Pressure-treated lumber
- Lowest material cost of the common decking options.
- Chemically treated for above-ground and ground-contact decay resistance.
- Widely available and easy to source replacement boards.
Trade-offs
- Needs regular cleaning and re-sealing to shed water effectively.
- Prone to checking, cupping, and splintering as it cycles wet and dry.
- Shortest realistic service life of the three without diligent maintenance.
Cedar
- Naturally decay- and insect-resistant heartwood, with a warmer look than treated lumber.
- Takes stain and oil finishes well for homeowners who want a wood look.
- Lighter and easier to work with than many treated products.
Trade-offs
- Softer wood that dents and wears faster underfoot.
- Needs the same ongoing sealing and cleaning as treated lumber to resist our moisture.
- Higher material cost than standard pressure-treated boards.
Composite / capped-polymer decking
- Engineered to resist moisture absorption, so it doesn't rot, cup, or splinter like wood.
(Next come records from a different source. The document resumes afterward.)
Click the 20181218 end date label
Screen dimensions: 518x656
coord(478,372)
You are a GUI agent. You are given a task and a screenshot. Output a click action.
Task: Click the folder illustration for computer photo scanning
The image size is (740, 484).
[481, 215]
- No sealing or staining — cleaning is the extent of routine maintenance.
- Longer manufacturer warranties than any wood decking option.
Trade-offs
- Highest material cost up front.
- Can still develop surface mold or algae in shaded, damp spots without cleaning.
- Heavier than wood, which factors into framing design on some layouts.
The decking material gets the attention, but the fasteners and connectors underneath do the structural work — and in our climate, the wrong hardware fails long before the boards do. Every screw, joist hanger, and structural connector on a deck exposed to Pacific Northwest rain needs a corrosion-resistant rating suited to the wood treatment it's fastened to; mismatched or bargain-grade steel corrodes, stains the decking, and weakens connections well before the visible surface shows any wear.
Ledger flashing, post bases that keep wood off standing water, and joist tape that seals the tops of framing members from trapped moisture are the details that separate a deck built for a dry climate from one built for ours. None of it is visible once the project is finished, which is exactly why it's worth confirming before the boards go down.
This is also where we see the most corner-cutting on lower-bid deck proposals — hardware and flashing details rarely show up on a materials list the way decking boards do, so a bid that looks competitive on price can be quietly skipping the connections that actually determine how long the structure lasts in our climate. We include hardware and flashing specifics in every written proposal so there's nothing hidden in the comparison.
A deck's exposure matters as much as its material. North-facing decks and any surface shaded by mature trees — common across wooded Clark County lots — dry out far more slowly after rain than a sun-exposed south or west deck, which means more moss, algae, and surface mildew regardless of what the boards are made of.
Composite decking resists rot in those conditions but still needs periodic cleaning to keep organic growth from making the surface slick. Wood decking in heavy shade needs a more aggressive cleaning and resealing schedule than the same product in full sun. If your lot is heavily treed, that's worth factoring into the material decision up front, not discovering after the first slippery winter.
Gap spacing between boards also plays into how well a deck sheds water and debris in a heavily treed yard. Boards spaced too tightly trap falling leaves and needles between them, holding moisture against the joists below even after the surface itself looks dry. We size board spacing with your lot's actual tree cover in mind, not a one-size-fits-all default.
A shaded, north-facing deck and a sun-exposed deck of the same material can need very different maintenance schedules in Southwest Washington — we factor your lot's actual exposure into the material recommendation, not just the floor plan.